The word "pedigree" is derived from the French pied de gris, which translated means "crane's foot." Its use is due to the fancied resemblance to the long, spreading toes of the crane of the manner in which the lines of names diverge to record the ancestry of an animal.
The term "family tree" expresses the implied idea even better than does "crane's foot," for the generations of ancestry branch out from the individual as do the branches of a tree from a trunk. The trunk throws off two main limbs, analogous to the parents, each of which divides into two smaller limbs, the grandparents, and each of those limbs divide to form two even smaller limbs, the great grandparents, and those limbs may divide and subdivide ad infinitum to show the more and more remote generations of ancestry.

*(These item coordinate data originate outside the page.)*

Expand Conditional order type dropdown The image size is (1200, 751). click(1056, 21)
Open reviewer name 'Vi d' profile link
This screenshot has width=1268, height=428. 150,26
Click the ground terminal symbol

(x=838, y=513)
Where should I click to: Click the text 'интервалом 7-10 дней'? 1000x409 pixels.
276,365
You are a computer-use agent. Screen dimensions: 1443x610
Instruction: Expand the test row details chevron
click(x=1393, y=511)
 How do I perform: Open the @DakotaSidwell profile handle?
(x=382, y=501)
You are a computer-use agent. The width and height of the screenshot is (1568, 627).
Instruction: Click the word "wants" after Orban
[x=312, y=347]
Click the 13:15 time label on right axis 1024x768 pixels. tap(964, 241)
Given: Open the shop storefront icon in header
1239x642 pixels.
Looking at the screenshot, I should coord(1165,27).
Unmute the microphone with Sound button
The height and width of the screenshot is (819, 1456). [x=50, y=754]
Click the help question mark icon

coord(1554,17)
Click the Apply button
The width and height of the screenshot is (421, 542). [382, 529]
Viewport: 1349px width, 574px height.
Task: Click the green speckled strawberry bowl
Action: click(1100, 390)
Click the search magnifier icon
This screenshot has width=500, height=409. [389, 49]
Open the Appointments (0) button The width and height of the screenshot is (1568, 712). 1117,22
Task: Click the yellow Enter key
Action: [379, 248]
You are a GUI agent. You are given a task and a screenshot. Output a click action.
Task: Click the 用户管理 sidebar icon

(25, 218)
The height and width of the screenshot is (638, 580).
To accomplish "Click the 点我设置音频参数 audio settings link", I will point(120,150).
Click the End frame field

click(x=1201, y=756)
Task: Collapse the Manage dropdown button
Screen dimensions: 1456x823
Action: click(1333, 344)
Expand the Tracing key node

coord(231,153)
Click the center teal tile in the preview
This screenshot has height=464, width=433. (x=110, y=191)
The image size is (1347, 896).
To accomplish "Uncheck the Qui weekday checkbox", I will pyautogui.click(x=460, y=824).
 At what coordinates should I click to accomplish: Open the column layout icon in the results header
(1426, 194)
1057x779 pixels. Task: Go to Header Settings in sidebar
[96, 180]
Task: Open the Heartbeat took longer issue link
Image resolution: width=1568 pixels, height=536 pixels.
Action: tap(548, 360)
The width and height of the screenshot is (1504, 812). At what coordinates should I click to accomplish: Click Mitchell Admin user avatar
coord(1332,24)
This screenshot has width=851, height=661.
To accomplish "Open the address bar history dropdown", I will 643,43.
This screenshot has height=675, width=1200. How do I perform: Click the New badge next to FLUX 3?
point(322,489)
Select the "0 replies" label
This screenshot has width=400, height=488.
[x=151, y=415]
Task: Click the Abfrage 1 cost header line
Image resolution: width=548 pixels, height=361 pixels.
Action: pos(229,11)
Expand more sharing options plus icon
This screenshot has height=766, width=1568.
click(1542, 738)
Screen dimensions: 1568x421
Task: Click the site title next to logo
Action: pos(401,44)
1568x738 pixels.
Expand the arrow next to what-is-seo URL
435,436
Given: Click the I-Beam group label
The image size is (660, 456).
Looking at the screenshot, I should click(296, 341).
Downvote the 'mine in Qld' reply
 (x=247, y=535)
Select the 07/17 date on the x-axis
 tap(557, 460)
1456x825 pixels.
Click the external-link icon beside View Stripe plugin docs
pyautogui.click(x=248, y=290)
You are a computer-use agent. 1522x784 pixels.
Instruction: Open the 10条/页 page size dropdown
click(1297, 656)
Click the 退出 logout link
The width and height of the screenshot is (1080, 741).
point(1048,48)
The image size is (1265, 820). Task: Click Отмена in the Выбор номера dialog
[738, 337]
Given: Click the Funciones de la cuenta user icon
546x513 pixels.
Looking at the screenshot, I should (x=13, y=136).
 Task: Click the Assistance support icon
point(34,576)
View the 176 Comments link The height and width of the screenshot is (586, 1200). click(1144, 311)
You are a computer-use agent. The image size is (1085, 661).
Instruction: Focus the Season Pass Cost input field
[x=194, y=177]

The pedigree of the dog is its family tree, the record of the names of its ancestors and of their relations to one another and to it. The pedigree often includes the name of the breeder of the dog, the date of the dog's birth, its own and its parents' numbers in whatever stud book they may be registered, and other data about the animal. These added data, however informative, are not properly a part of the pedigree.

Pedigrees are now usually published simply as columns of names, which in each successive column from right to left are more widely spaced. This arrangement places the names of the parents in the first left hand column, the names of the parents' parents (the grandparents) in the second column, and so spaced that the name of the progeny appears midway vertically between the names of its parents. The pedigree may include as many generations of ancestors as its maker chooses to record or of which there are available data.

It is very unusual for members of one litter to show excellence throughout, which is an earnest that the parent stock had been almost wholly purged of its undesirable genes. Up until some two decades ago a litter of any breed in which more than a single champion developed was rare indeed. Lightning had struck twice in the same place. It has now come to be well-nigh commonplace for a thoroughly well bred litter to embrace two or three dogs worthy of their championships, and sometimes four or five.

Of course, the number of possible champions is limited by the number of puppies in the litter; it is impossible to make more champions than there are dogs. And to make a champion one must exhibit a dog, frequently with a long and arduous campaign. Many bitches, especially of the smaller breeds, produce only a limited number of puppies at a single pregnancy, and a record number of champions in one litter from such bitches is out of the question.

Moreover, championship is not the final test of excellence in a dog. Although the word "Champion" before the name of a dog implies that it is one of considerable merit, there are champions and champions, some of such magnificence in their conformation and usually their style and showmanship as to make their names famous forever, and some only good enough to get by in the limited competition in which they have won.

Many fine dogs, even great ones, fail to make championships, either because of their owner's failure to exhibit them or for some other reason such as their being prematurely crippled or their early death. So it is impossible to estimate a litter entirely by the number of champions it contains.

But that number of champions is at least an indication of the merits of the litter as a whole. A multiplicity of fine dogs in a single litter is a mark of the excellence of the genes in the parental germ plasma and the consistency of that excellence. Such a dog would have a fine pedigree.